Selected passage:
******************************
# Think I need more cups!



## FDC (Jan 7, 2012)

I've noticed a few posts on the forum about cups. If you buy good coffee you want something nice to drink it out of. Here is my cup collection, including 6 new espresso cups and saucers from Caffe Ginevra. The other espresso and cappuccino cups are from Bei & Nannini in Lucca while the two little espresso cups on the right I got recently in Italy. Forget 'upgraditis', I have 'coffeecupitis'!

Interested to see other cup collections!


----------



## Outlaw333 (Dec 13, 2011)

I'm a massive d'Ancap fan, their cups are just stunning to hold, behold, pour and drink coffee from! Their patterned stuff is lovely but way out of my cup budget! That said, I'm a fan of simplicity and you just can't beat plain white porcelain!


----------



## FDC (Jan 7, 2012)

I agree, d'Ancap are lovely cups. I do like the simple white however. Good size, weight and size of handle. Just enjoyed a nice espresso out of one. I could be in Italy!


----------



## Outlaw333 (Dec 13, 2011)
******************************
Data segment:
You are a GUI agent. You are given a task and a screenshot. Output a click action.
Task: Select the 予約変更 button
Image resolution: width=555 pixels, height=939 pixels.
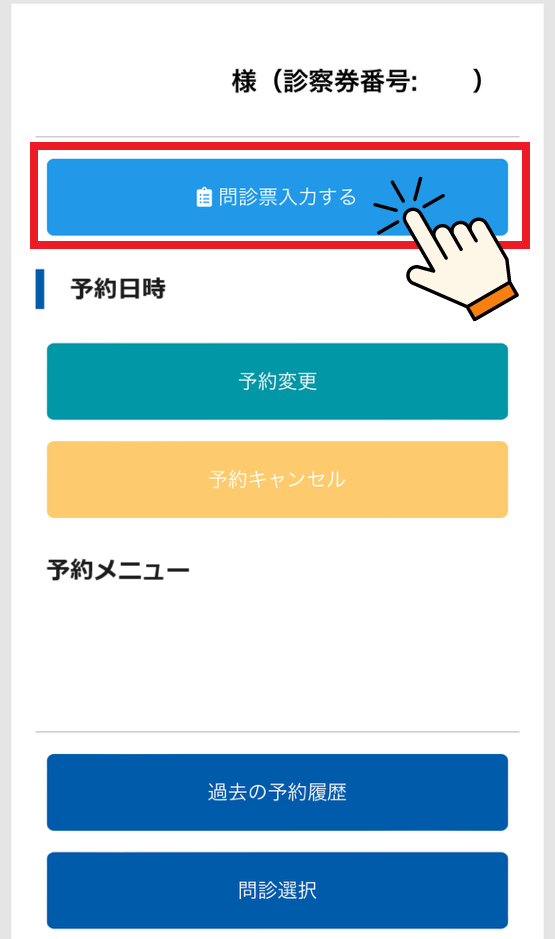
******************************
Exercise A:
In the coffee cup thread, list every action Outlaw333 says d'Ancap cups are stunning for.
Exercise B:
Go on with the coffee cup thread from the spot where it stops.

Final result A:
hold, behold, pour, drink coffee from

Final result B:
Check out Coffee hit, they have most of the d'Ancap Palermo range, which are what i have except the espresso and latte cups for which i decided on Inker. Fancy latte cups are a waste of time anyway as the only ones using them are the odd latte drinking guest!

Its a good time to be alive isn't it!

In Italy though, going on what people have said, you will struggle to find a place doing great coffees! Funny really, the birthplace of espresso being overtaken by the likes of us! I think places do exist but you have to seek them out.


----------



## FDC (Jan 7, 2012)

Strange, the first coffee I had in Italy was a few years ago in Florence. Stupidly went to a cafe on one of the piazza's and had a rubbish cappuccino at about 5 euros. Great location though. Couple of days later, nipped in to some little cafe in some little back street and had a stunning espresso for about 1 euro. I guess like many places, avoid the tourist centre and seek out the little traditional places where the locals go. There is something magical however about sitting outside a little cafe in Italy drinking coffee wathching the world go by. La dolce vita indeed!!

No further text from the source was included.